_Stated task_: Rewrite all of the entries below as a numbered list, omitting the blank lines.
##### Given data #####
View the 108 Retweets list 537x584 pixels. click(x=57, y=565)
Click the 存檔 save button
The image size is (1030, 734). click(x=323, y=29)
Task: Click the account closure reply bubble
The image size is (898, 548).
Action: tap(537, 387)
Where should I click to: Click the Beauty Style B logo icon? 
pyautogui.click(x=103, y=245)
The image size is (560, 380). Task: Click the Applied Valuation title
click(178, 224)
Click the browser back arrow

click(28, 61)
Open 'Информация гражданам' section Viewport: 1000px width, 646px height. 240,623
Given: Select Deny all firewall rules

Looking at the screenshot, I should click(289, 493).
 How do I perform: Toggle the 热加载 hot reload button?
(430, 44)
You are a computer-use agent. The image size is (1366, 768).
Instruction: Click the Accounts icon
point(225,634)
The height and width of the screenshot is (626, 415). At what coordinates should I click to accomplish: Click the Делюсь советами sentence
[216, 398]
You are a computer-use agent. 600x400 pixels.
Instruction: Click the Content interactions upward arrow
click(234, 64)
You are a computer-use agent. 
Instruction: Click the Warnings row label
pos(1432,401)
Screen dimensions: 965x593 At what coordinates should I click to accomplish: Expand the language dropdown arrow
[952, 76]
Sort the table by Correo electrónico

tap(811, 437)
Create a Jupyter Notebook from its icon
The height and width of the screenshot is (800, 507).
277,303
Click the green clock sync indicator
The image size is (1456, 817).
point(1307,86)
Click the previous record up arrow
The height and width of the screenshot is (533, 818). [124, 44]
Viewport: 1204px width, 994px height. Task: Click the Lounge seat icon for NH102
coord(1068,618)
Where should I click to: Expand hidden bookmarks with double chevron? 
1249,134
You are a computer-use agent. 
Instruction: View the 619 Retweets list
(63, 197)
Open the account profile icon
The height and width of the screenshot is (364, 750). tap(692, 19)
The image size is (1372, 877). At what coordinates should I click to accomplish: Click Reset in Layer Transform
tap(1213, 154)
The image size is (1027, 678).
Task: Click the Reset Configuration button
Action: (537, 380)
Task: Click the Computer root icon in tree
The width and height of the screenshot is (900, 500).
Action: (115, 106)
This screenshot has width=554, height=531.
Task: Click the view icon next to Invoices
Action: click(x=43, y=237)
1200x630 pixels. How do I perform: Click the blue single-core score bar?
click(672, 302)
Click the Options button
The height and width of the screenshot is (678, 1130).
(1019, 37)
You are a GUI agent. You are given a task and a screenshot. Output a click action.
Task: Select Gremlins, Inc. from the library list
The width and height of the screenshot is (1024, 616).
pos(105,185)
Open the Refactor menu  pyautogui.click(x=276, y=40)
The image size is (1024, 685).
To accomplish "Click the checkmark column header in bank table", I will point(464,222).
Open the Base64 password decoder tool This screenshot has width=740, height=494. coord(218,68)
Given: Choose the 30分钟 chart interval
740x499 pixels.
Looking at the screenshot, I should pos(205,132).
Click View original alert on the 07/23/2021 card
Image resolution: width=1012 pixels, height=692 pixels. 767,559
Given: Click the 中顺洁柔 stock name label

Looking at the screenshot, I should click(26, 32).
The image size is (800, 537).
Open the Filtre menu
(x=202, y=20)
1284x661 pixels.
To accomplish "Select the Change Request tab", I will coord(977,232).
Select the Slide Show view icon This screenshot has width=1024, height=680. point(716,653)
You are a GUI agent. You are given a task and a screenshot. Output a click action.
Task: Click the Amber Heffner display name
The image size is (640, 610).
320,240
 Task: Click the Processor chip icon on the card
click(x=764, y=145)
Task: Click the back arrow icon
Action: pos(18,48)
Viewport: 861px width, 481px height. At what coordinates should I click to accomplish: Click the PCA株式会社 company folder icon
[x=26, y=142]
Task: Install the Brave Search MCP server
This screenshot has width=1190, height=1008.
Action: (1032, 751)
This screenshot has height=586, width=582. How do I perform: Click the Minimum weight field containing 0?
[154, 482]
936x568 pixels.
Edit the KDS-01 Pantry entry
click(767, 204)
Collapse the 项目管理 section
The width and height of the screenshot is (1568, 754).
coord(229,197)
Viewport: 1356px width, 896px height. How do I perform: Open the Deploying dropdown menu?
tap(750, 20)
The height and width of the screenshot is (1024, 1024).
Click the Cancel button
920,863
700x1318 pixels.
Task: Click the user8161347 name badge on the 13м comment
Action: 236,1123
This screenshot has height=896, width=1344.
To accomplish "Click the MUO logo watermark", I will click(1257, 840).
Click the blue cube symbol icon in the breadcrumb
#####
_Output of the task_:
1. View the 108 Retweets list 537x584 pixels. click(x=57, y=565)
2. Click the 存檔 save button
3. The image size is (1030, 734). click(x=323, y=29)
4. Task: Click the account closure reply bubble
5. The image size is (898, 548).
6. Action: tap(537, 387)
7. Where should I click to: Click the Beauty Style B logo icon? 
8. pyautogui.click(x=103, y=245)
9. The image size is (560, 380). Task: Click the Applied Valuation title
10. click(178, 224)
11. Click the browser back arrow
12. click(28, 61)
13. Open 'Информация гражданам' section Viewport: 1000px width, 646px height. 240,623
14. Given: Select Deny all firewall rules
15. Looking at the screenshot, I should click(289, 493).
16.  How do I perform: Toggle the 热加载 hot reload button?
17. (430, 44)
18. You are a computer-use agent. The image size is (1366, 768).
19. Instruction: Click the Accounts icon
20. point(225,634)
21. The height and width of the screenshot is (626, 415). At what coordinates should I click to accomplish: Click the Делюсь советами sentence
22. [216, 398]
23. You are a computer-use agent. 600x400 pixels.
24. Instruction: Click the Content interactions upward arrow
25. click(234, 64)
26. You are a computer-use agent. 
27. Instruction: Click the Warnings row label
28. pos(1432,401)
29. Screen dimensions: 965x593 At what coordinates should I click to accomplish: Expand the language dropdown arrow
30. [952, 76]
31. Sort the table by Correo electrónico
32. tap(811, 437)
33. Create a Jupyter Notebook from its icon
34. The height and width of the screenshot is (800, 507).
35. 277,303
36. Click the green clock sync indicator
37. The image size is (1456, 817).
38. point(1307,86)
39. Click the previous record up arrow
40. The height and width of the screenshot is (533, 818). [124, 44]
41. Viewport: 1204px width, 994px height. Task: Click the Lounge seat icon for NH102
42. coord(1068,618)
43. Where should I click to: Expand hidden bookmarks with double chevron? 
44. 1249,134
45. You are a computer-use agent. 
46. Instruction: View the 619 Retweets list
47. (63, 197)
48. Open the account profile icon
49. The height and width of the screenshot is (364, 750). tap(692, 19)
50. The image size is (1372, 877). At what coordinates should I click to accomplish: Click Reset in Layer Transform
51. tap(1213, 154)
52. The image size is (1027, 678).
53. Task: Click the Reset Configuration button
54. Action: (537, 380)
55. Task: Click the Computer root icon in tree
56. The width and height of the screenshot is (900, 500).
57. Action: (115, 106)
58. This screenshot has width=554, height=531.
59. Task: Click the view icon next to Invoices
60. Action: click(x=43, y=237)
61. 1200x630 pixels. How do I perform: Click the blue single-core score bar?
62. click(672, 302)
63. Click the Options button
64. The height and width of the screenshot is (678, 1130).
65. (1019, 37)
66. You are a GUI agent. You are given a task and a screenshot. Output a click action.
67. Task: Select Gremlins, Inc. from the library list
68. The width and height of the screenshot is (1024, 616).
69. pos(105,185)
70. Open the Refactor menu  pyautogui.click(x=276, y=40)
71. The image size is (1024, 685).
72. To accomplish "Click the checkmark column header in bank table", I will point(464,222).
73. Open the Base64 password decoder tool This screenshot has width=740, height=494. coord(218,68)
74. Given: Choose the 30分钟 chart interval
75. 740x499 pixels.
76. Looking at the screenshot, I should pos(205,132).
77. Click View original alert on the 07/23/2021 card
78. Image resolution: width=1012 pixels, height=692 pixels. 767,559
79. Given: Click the 中顺洁柔 stock name label
80. Looking at the screenshot, I should click(26, 32).
81. The image size is (800, 537).
82. Open the Filtre menu
83. (x=202, y=20)
84. 1284x661 pixels.
85. To accomplish "Select the Change Request tab", I will coord(977,232).
86. Select the Slide Show view icon This screenshot has width=1024, height=680. point(716,653)
87. You are a GUI agent. You are given a task and a screenshot. Output a click action.
88. Task: Click the Amber Heffner display name
89. The image size is (640, 610).
90. 320,240
91.  Task: Click the Processor chip icon on the card
92. click(x=764, y=145)
93. Task: Click the back arrow icon
94. Action: pos(18,48)
95. Viewport: 861px width, 481px height. At what coordinates should I click to accomplish: Click the PCA株式会社 company folder icon
96. [x=26, y=142]
97. Task: Install the Brave Search MCP server
98. This screenshot has width=1190, height=1008.
99. Action: (1032, 751)
100. This screenshot has height=586, width=582. How do I perform: Click the Minimum weight field containing 0?
101. [154, 482]
102. 936x568 pixels.
103. Edit the KDS-01 Pantry entry
104. click(767, 204)
105. Collapse the 项目管理 section
106. The width and height of the screenshot is (1568, 754).
107. coord(229,197)
108. Viewport: 1356px width, 896px height. How do I perform: Open the Deploying dropdown menu?
109. tap(750, 20)
110. The height and width of the screenshot is (1024, 1024).
111. Click the Cancel button
112. 920,863
113. 700x1318 pixels.
114. Task: Click the user8161347 name badge on the 13м comment
115. Action: 236,1123
116. This screenshot has height=896, width=1344.
117. To accomplish "Click the MUO logo watermark", I will click(1257, 840).
118. Click the blue cube symbol icon in the breadcrumb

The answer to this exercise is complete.